**Text segment**

____________________

Intense emotions, both positive and negative, filled this past week for the Puerto Rican community. There was the drama of the Puerto Rico debt crisis with the passage of the PROMESA Act with its financial control board in the House of Representatives (with Senate approval expected any day now) and the recent Supreme Court decisions reaffirming Puerto Rico is under the complete control of the US federal government. On the more positive side, there was the National Puerto Rican Day Parade and all the festivities associated with it, along with the record number of Tony Awards garnered by Lin-Manual Miranda's play, Hamilton.
It was also a week that saw the release of Luis Guzman's newest film, Puerto Ricans in Paris. It was a week that began as well with the Presidential and Gubernatorial primaries in Puerto Rico, adding to Hillary Clinton's delegate count and narrowing down the candidates vying to lead the financially and politically bankrupt Island government.

____________________

**Dataset excerpts**
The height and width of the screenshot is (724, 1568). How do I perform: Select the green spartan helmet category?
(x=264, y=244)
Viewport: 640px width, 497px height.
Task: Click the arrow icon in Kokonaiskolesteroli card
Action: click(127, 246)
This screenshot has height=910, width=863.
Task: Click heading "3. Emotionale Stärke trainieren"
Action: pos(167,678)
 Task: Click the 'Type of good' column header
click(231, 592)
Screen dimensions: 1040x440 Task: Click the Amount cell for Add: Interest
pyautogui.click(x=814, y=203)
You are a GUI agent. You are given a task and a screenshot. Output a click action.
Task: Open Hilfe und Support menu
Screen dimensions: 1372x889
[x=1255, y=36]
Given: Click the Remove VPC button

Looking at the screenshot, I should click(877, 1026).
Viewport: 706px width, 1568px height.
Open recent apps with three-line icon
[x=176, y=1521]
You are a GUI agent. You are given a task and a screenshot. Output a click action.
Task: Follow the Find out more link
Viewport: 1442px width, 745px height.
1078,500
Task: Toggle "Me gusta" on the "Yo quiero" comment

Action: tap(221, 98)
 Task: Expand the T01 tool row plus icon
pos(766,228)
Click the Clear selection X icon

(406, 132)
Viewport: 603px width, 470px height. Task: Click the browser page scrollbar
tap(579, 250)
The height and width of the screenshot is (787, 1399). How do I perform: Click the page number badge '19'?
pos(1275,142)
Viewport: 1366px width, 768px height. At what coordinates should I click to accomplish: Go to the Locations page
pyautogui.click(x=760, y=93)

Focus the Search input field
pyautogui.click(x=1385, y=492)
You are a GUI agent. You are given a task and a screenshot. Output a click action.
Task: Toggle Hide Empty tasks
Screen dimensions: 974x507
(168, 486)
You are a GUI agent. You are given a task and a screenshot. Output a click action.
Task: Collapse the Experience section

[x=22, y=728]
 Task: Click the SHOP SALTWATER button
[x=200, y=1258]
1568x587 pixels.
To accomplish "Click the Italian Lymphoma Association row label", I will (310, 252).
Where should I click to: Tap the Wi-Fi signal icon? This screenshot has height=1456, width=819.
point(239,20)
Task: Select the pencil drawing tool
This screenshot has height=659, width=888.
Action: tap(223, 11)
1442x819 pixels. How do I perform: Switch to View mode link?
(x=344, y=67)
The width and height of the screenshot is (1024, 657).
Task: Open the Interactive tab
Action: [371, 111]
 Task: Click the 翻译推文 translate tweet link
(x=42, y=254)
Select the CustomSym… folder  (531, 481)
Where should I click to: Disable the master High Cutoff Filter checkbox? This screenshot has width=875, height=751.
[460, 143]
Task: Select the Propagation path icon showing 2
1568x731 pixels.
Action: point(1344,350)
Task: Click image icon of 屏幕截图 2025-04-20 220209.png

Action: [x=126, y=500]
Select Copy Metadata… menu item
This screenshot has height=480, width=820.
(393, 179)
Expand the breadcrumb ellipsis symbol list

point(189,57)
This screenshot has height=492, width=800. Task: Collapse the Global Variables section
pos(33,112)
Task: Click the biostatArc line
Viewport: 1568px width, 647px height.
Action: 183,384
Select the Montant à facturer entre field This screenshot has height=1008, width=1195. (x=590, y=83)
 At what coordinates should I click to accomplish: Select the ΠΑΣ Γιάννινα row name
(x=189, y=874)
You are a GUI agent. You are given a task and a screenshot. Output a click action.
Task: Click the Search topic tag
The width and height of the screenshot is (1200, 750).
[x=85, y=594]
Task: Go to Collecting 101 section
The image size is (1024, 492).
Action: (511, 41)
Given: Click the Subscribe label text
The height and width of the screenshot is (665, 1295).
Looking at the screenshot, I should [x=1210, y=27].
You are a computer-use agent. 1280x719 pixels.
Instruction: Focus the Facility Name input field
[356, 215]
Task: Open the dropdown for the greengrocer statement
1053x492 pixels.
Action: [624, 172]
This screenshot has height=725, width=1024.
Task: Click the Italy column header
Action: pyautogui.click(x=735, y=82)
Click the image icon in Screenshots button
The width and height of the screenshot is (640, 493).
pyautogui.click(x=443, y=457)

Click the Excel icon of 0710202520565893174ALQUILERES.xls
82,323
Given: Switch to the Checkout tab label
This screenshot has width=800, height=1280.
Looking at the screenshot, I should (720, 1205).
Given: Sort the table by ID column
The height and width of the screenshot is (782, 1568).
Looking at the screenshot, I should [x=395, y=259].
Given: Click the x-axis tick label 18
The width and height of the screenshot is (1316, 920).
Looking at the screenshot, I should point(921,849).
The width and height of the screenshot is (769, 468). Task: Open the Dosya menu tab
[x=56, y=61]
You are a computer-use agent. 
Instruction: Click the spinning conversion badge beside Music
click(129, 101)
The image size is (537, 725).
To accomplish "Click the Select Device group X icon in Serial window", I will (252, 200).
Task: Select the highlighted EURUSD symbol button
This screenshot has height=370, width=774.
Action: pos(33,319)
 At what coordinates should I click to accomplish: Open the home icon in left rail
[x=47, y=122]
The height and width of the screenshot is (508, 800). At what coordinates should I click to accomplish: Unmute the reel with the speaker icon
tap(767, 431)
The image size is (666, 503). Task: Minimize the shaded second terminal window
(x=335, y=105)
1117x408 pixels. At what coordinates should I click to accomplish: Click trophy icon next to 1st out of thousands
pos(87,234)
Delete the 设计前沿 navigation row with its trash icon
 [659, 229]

____________________

**Work task**
From the passage on the Puerto Rican community's week, extract the part starting with "It was also" and going on through "bankrupt Island government.". Rely only on the text about the Puerto Rican community's week for what follows.

**Response below**
It was also a week that saw the release of Luis Guzman's newest film, Puerto Ricans in Paris. It was a week that began as well with the Presidential and Gubernatorial primaries in Puerto Rico, adding to Hillary Clinton's delegate count and narrowing down the candidates vying to lead the financially and politically bankrupt Island government.